Dr Schori stresses essentials and recession at Convention

by
09 July 2009

by Pat Ashworth

“Crisis” Dr Katharine Jefferts Schori JIM DELA/ELO

“Crisis” Dr Katharine Jefferts Schori JIM DELA/ELO

CHRISTIANS are meant to engage crisis as opportunity, the Presiding Bishop of the Episcopal Church in the United States, Dr Katharine Jefferts Schori, told its triennial General Convention in California on Tuesday.

In a strong opening address, which emphasised putting essential things first, she warned that underlying all the debates on the needs of the poorest and the inclusion of those who did not have full access to the Church, was “the reality that we do not have the same financial resources to address them that we had three years ago — that is another kind of crisis, both local and global.”

The overarching connection in the crises facing the Church had to do with “the great Western heresy — that we can be saved as individuals, that any of us alone can be in right relationship with God”, she warned. “It is caricatured in some quarters by insisting that salvation depends on reciting a specific verbal formula about Jesus. That individualist focus is a form of idolatry, for it puts me and my words in a place that only God can occupy, at the centre of existence, as the ground of all being.”

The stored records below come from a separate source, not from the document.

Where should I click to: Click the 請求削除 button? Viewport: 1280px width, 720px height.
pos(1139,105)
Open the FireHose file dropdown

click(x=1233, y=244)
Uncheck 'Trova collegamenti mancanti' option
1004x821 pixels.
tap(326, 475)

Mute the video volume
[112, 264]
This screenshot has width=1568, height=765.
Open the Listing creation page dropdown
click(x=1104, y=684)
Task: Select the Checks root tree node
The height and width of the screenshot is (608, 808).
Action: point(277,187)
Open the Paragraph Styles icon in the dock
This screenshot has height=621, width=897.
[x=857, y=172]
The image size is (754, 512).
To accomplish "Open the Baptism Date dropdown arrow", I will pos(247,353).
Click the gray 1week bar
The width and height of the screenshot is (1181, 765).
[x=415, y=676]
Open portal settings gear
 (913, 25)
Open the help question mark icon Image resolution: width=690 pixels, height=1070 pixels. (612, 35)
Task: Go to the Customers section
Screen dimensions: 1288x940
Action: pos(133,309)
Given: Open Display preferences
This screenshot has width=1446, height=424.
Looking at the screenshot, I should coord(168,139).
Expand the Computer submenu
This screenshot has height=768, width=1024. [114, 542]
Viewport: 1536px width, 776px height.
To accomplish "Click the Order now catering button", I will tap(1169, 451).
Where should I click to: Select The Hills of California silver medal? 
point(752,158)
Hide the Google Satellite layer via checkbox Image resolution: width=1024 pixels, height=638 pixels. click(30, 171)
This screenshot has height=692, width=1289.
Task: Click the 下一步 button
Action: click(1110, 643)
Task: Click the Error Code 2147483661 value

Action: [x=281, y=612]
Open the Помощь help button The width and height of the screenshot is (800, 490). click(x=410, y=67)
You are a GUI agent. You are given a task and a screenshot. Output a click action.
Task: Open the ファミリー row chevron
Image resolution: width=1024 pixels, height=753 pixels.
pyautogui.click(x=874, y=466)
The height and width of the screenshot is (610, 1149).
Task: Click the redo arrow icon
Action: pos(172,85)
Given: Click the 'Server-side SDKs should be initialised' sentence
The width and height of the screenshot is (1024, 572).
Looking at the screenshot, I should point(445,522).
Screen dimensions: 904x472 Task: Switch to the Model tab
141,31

On the global financial crisis, she said: “The sins of a few have wreaked havoc with the lives of many, as greed and dishonesty have destroyed livelihoods, educational possibilities, care for the aged, and multiple forms of creativity.”

Ecumenists might twitch at the word subsidiarity, but the Church as a whole should not be doing mission work that could be done better at a more local level, she suggested. She made an oblique reference to the sexuality debate: “We might also consider putting in that category the big-picture issues we can’t yet agree on — the ones for which we have many, more local, and varied under­standings, recognising that different contexts may require different responses.”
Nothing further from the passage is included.